I will outline two broad strategies that can be applied to winning elections. There may be variants between Strategy I and Strategy II, but a typical electoral strategy falls somewhere in between the two. Strategy I is the regular stereotype of how a candidate fights elections.
Strategy I : The politician offers inducements or allurements like liquor or cash to win over the voter. Though the typical candidate spends a fortune in such transactions, these inducements are transitory. Even after spending this money, he is not sure of bagging the vote, since his oppponent can pay a little more and outbid him. There is a very real danger of the candidate losing his money and the election too.
Strategy II : In contrast, if the politician fulfills an important felt-need of the village, say a school building or drinking water bore or distribution line, the villagers feel gratified and owe him a debt. This translates into a more enduring and stronger relationship between the politician and the voters in the village. There is a greater probability of them voting for him than if he had resorted to the first strategy. Apart from striking a more durable contract with his voters, the politician benefits in two ways from this strategy.
1. He saves the huge amount he would otherwise have had to spend in buying off his voters.
2. He also pockets his share of commission from the contract awarded to execute the engineering work.

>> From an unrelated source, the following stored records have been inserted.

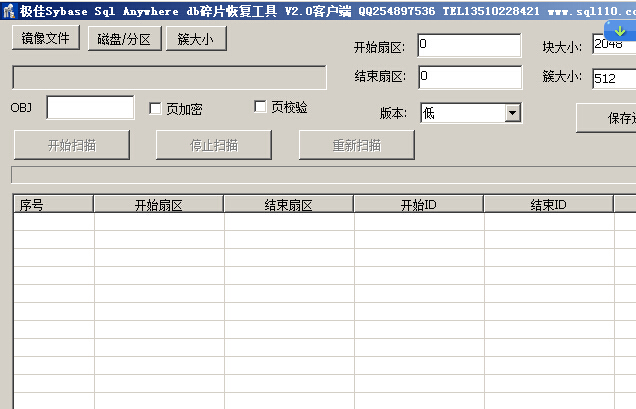Screen dimensions: 636x409
Task: Sort by the 序号 column header
Action: tap(53, 205)
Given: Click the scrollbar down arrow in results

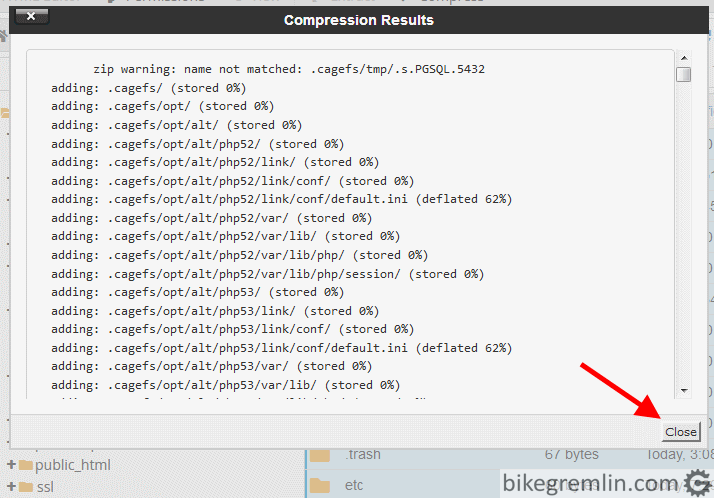Looking at the screenshot, I should [683, 391].
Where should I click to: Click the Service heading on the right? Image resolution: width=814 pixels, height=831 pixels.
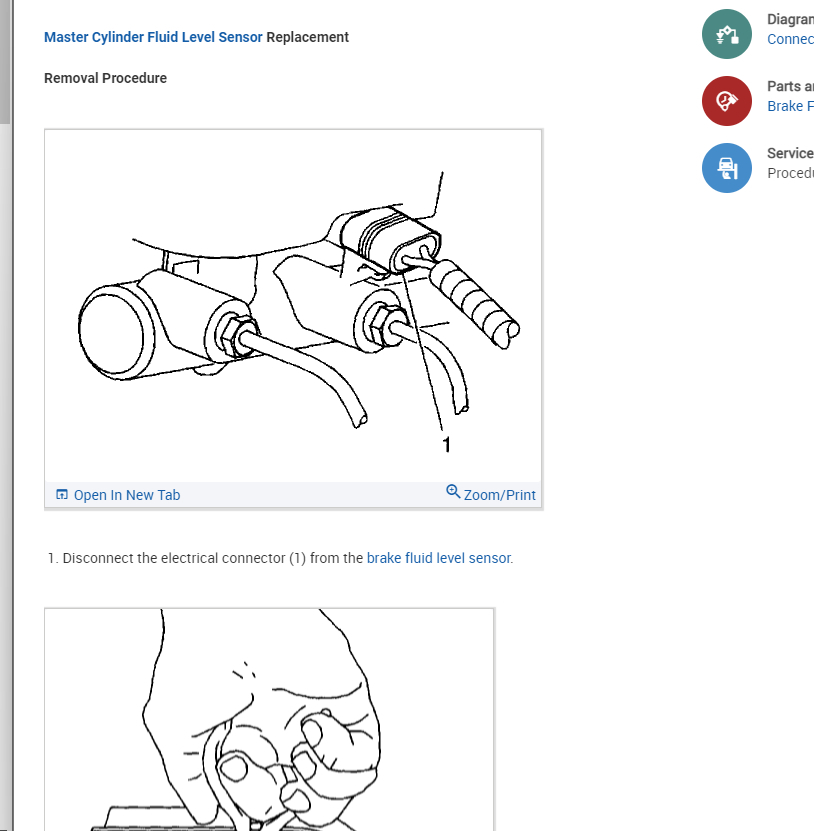(x=790, y=153)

Quite often, this strategy runs into trouble as the executive machinery and administration are not able to deliver on the promise. At other times, the work executed is of very poor quality, and the school building develops leaks after six months. In both cases, the politician gets disrepute and loses his electoral appeal. He is then left with no choice but to return to his original strategy of buying off his electors. Therefore it needs to be kept in mind that the officials and the administration plays a critical role in helping or failing the political representative.
As can be seen, Strategy II is easily more beneficial to the incumbent. He can have the best of both worlds - minimize his expenditure, and increase his chances of victory. But implementing Strategy II requires the support of the bureaucratic and administrative machinery, who are responsible for delivering on the promises made by the politician. This is in turn gives them an incentive for posting capable officials (who are more likely to be reasonably honest) in important positions, thereby reducing cronyism and its attendent corruption.

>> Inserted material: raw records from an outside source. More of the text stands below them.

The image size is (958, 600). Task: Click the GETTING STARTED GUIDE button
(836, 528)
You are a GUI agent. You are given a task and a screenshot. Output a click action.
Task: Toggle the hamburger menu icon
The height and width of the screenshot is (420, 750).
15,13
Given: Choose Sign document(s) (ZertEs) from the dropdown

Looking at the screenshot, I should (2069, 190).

What are the objections? The major argument against Strategy II is that it always favors the incumbent. Further, since the opposing candidates cannot use this approach, they fall back on Strategy I. Behavioural economists have documented that people tend to forget older gains and be more attracted to the latest gains (since cash and liquor inducements are made just before the voting process). Further, they also acknowledge personal gains more than social or civic gains. This makes the incumbent wary of the inducements offered by his opponents. There is therefore an unstable equilibrium about this arrangement. If the incumbent finds that his opponent gaining ground by resporting to unscrupulous vote buying strategies, he may be forced to defect.

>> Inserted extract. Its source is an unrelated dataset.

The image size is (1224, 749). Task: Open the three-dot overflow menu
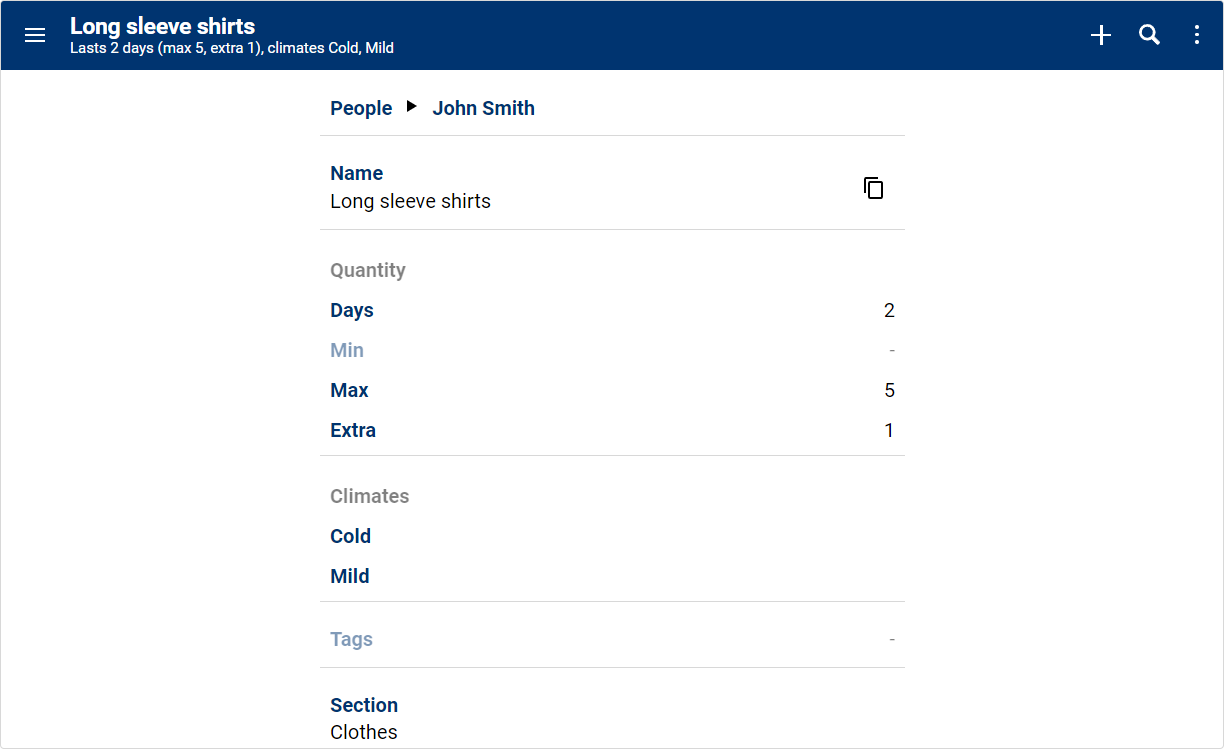click(x=1197, y=35)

The response to this objection is two-fold. One, if the incumbent is able to fulfill the felt needs of his electorate, then he surely deserves to be re-elected. After all, the whole process of democratic elections is to find out the candidate who can deliver on his promises. If we have a candidate who is able to deliver on his promises, which are in turn reflection of the electoral demands, then where is the need for a replacement? For any opposing candidate to succeed, he has to possess attributes and faith of his electorate that are superior to that possessed by the incumbent.
Two, the opponents should also adopt the same strategy as the incumbent and become rational agents. They should identify the most important felt-need of the village or locality, and make its fullfillment one of their major poll planks. They now benefit from the same advantages as the incumbent - saving the money spent buying voters and rents from contractors. Further, the opponent even gains an advantage over the incumbent, in that he is now promising something which the incumbent failed to deliver. All this will also incentivize candidates, especially in local body elections, to focus on important local issues and needs, thereby making elections more meaningul and issue oriented. And there are no shortage of important felt-needs in every area or village, for all candidates to espouse.
The benefits of such competitive populism on the society and polity are enormous. The challenge now is to make the politician a rational economic agent and get them to abandon Strategy I and adopt Strategy II! Or in other words, get all candidates to play the same game and not defect! More of this in a later post.